Gross domestic product (GDP) in the euro zone's fourth largest economy fell 0.7 percent on the quarter, more than double the pace of contraction in the previous three months and worse than a 0.6 percent fall forecast by analysts.
The data from the National Statistics Institute show the scale of the task still in front of the government if it is to put public finances back on a sustainable footing, despite an easing of bond market pressure in recent months.
Without economic growth, analysts say Madrid will struggle to get out from under a still-growing debt burden that has put it at the centre of the euro zone's debt crisis.
"These sharp falls leave a tough scenario for the first two quarters of this year.

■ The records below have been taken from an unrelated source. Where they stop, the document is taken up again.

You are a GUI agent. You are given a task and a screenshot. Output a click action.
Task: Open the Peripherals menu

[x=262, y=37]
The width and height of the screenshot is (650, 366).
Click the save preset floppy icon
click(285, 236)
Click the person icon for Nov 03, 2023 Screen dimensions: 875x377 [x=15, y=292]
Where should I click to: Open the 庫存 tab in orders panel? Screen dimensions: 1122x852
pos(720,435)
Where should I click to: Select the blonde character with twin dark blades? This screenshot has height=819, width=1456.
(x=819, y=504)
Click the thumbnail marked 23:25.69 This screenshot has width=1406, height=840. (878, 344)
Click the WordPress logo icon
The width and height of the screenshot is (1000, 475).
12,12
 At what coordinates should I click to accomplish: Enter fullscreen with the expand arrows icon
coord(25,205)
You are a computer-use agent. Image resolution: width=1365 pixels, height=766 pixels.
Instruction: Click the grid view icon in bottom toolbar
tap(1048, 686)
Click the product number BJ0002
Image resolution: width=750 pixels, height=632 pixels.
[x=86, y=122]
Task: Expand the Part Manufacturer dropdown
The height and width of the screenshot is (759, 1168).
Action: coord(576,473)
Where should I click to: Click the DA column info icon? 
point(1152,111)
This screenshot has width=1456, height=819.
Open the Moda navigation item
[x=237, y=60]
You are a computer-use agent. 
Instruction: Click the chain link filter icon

The question is how market improvements can soften the falls, but it's still too early to tell," said Citigroup strategist Jose Luis Martinez.
The Bank of Spain says the return of international investors to Spain's battered debt market, has not translated into the real economy, although it has allowed the government to conduct a large chunk of its 2013 borrowing at the start of the year, potentially easing the pressure on it for months to come.
Spain's economy plunged back into recession in 2011 due to the fall-out from a burst property bubble and has struggled to emerge in a backdrop of heavy public and private spending cuts and unemployment of 26 percent.
The government expects the economy to grow again before the end of this year, but many economists say this is optimistic.
The preliminary GDP data on Wednesday was also worse than Bank of Spain figures released last week, which showed the economy contracted by 0.6 percent in the fourth quarter from the third and 1.7 percent on the year.
On an annual basis, GDP shrank 1.8 percent in the fourth quarter after a 1.6 percent decline in the third, INE said, worse than economists' forecasts for a 1.7 percent contraction.